It did not take the national media long to notice that not all the candidates President Donald Trump endorsed were elected on Tuesday.
The seriously unreliable Jane Mayer of the New Yorker—when last heard from Mayer was spreading the smear that Brett Kavanaugh exposed himself to a woman while at Yale—took great glee in Kris Kobach’s failure to get elected governor of Kansas.
Said the less than objective Mayer, “Kansas became a kind of state-level litmus test for Trump’s politics of fear.” It was nothing of the kind. Kobach’s defeat was partially the result of six unrelenting years of statewide and national media propaganda focused on Gov. Sam Brownback and at least two years of statewide and national media propaganda focused on Kris Kobach. And as the Kansas City Star reports, Kobach made a number of unforced errors in his campaign.
And Mayer conveniently ignores the success of the Trump effect in Missouri, where Trump helpd Josh Hawley defeat incumbent Claire McCaskill for the U.S. Senate.

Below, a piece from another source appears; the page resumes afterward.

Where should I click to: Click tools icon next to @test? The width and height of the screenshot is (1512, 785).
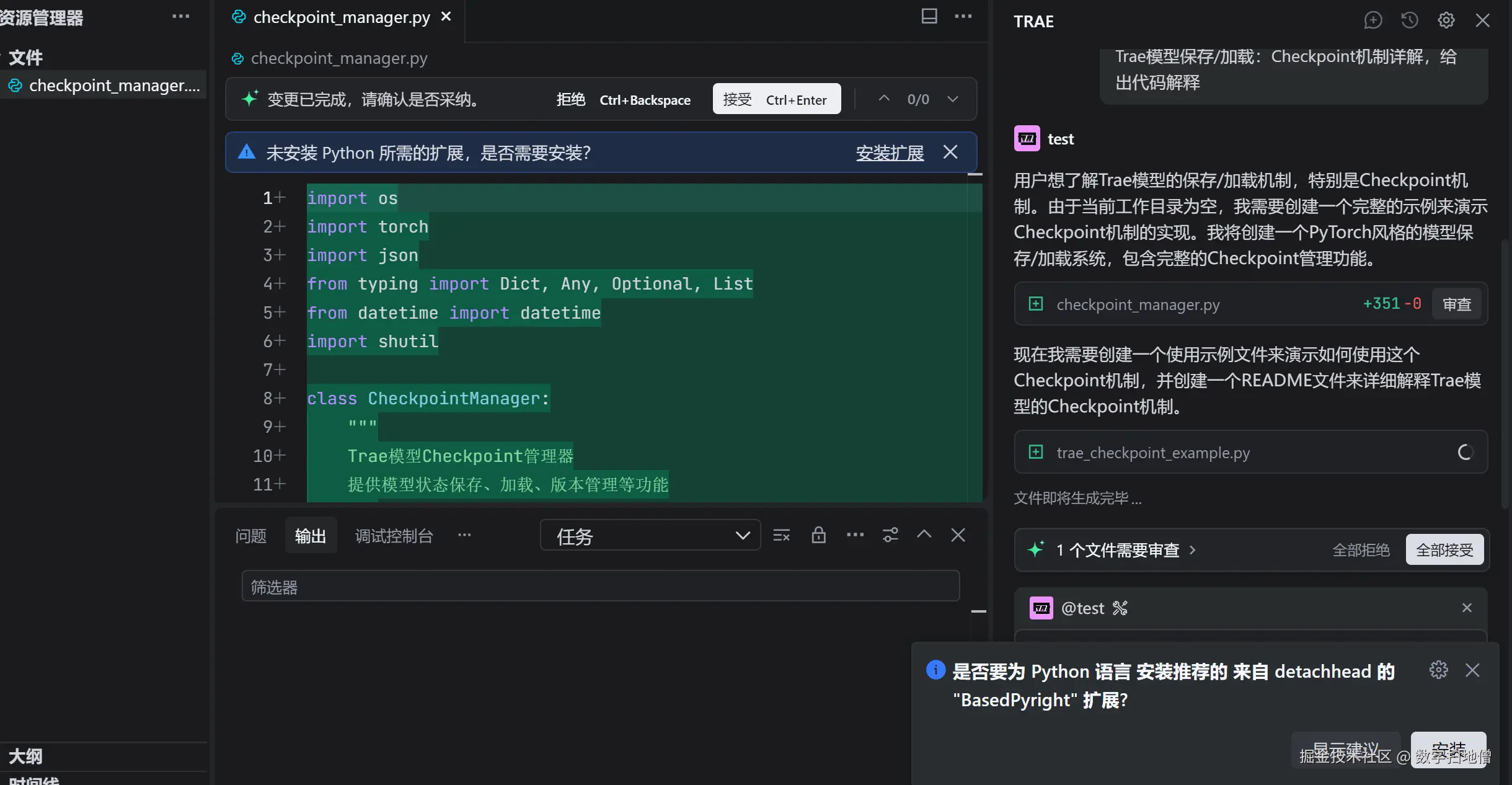click(x=1120, y=608)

As the Sentinel has been documenting, the state media have been deceiving the public about a wide range of revenue issues, particularly in relationship to education. State Senator Laura Kelly rode that wave of disinformation to victory with 48 percent of the vote.
For political wisdom, Mayer turned to the predictable Kathleen Sebelius and progressive KU professor Burdett Loomis. Sebelius assured Mayer that “you could not have found a more Trumpian candidate” than Kobach and that for some 40 current or former Republican office holders that “was a bridge too far.”
Said Loomis of Kobach, “Stylistically, he took many pages from the Trump playbook. In fact, he doubled down on Trump.” Loomis has been around long enough to know that Kobach was Trumpian before Trump was. He borrowed nothing from Trump’s playbook. He did not have to. He helped write the playbook.
For a media that believes, as the New Yorker’s Mayer does, that voter fraud is “a phenomenon that nonpartisan experts say is virtually nonexistent,” Kobach’s whole career has been an exercise in hate.